In the article, author Steve Tobak explores six unique ways that one can develop BOTH a successful career and enjoy a happy life–believe it or not, they do not have to be mutually exclusive.  Here is my take on how each of these suggestions (that were created by Mr Tobak) can apply to those of us who have made our careers in medicine and healthcare:

1. Develop real relationships:  In the end, relationships matter.  In medicine, the most important relationship is that with our patients.  Understanding patients feelings, their families and their preferences improves our ability to care for them.  Celebrating their successes and their family milestones provides me with great happiness.

2. Groom yourself:  No, I don’t mean comb your hair–Try new things.  Engage in other activities as time allows.  Make sure that you make time for family outings and that you try skydiving–or horseback riding–whatever it is that interests you–give it a whirl.  It may change the way you look at your work and your life.  Ultimately, exposure to new things can make us all better leaders and provide more opportunities for success at work.

3. Do Nothing:  Medicine can be incredibly hectic.  Running between hospitals and clinics.  Hustling to see a new consult or dictate another note–all of this “noise” can take away from happiness.  Every single day, just take a few minutes to do nothing.  Sit quietly and listen to your own thoughts…meditate.  Even a brief respite can make you more effective and ultimately improve your mood.

4. Work for a great company:  Whether you own your own practice (a rarity in today’s medical world) or work for a university or hospital, make sure you believe in the mission of the organization.  Be involved and try to influence policy.  If you work in an organization that recognizes and appreciates your efforts, your job satisfaction will improve.  If you do not, you may need to consider taking a risk and making a change.

5. Do one thing at a time:  This seems like an impossibility for physicians today (guilty as charged).  However, if you are able to make a list and prioritize–focus on one or two tasks at a time–you will see the fruits of your labor.  Crossing a task off the list gives us a feeling of accomplishment and completion which can add to overall happiness and satisfaction.  Trying to chip away at several things at once can often result in no task done well.  In medicine, it may be that you spend a half day a week on administrative work–take time to separate yourself from clinical work and catch up on the rest.

6.  Be good to yourself:  As physicians we expect nothing but the best out of ourselves–we are often very critical of our own decisions and clinical outcomes.  In the current healthcare market  (world of Obamacare reform) there is much we cannot control.  We must remember to remain centered and remain “in the present” in order to achieve happiness.  Although providing perfect care is a noble goal–it is not attainable.  Be reasonable with expectations–always provide the very best of yourself to your patients and be satisfied with the fact that you do.
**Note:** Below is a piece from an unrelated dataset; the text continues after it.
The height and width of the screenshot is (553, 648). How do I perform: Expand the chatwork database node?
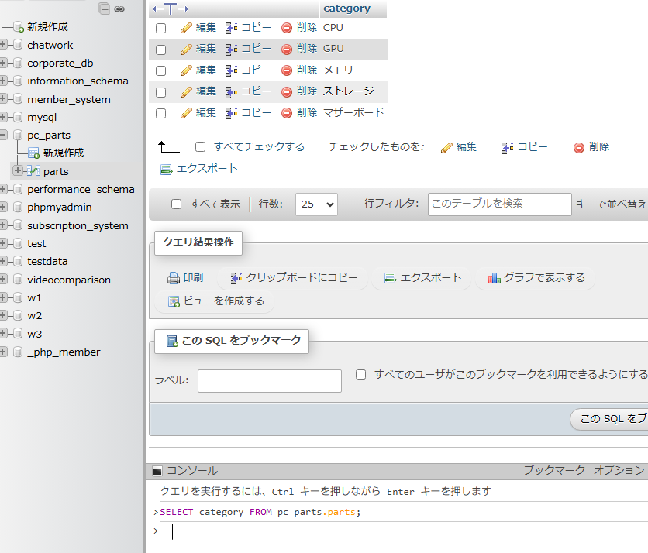tap(4, 45)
Happiness is critical to a successful and fulfilling career.  With sweeping changes in healthcare, many physicians are finding it more difficult to balance both success and happiness.  By applying these 6 unique principles and looking at the “big picture” it is my hope that all of us can continue to serve our patients, continue productive successful careers and remain satisfied and happy throughout our professional and personal lives.  If we are able to achieve the right balance then everyone–patients, family and YOU–will ultimately reap the benefits of a long and HAPPY career in healthcare.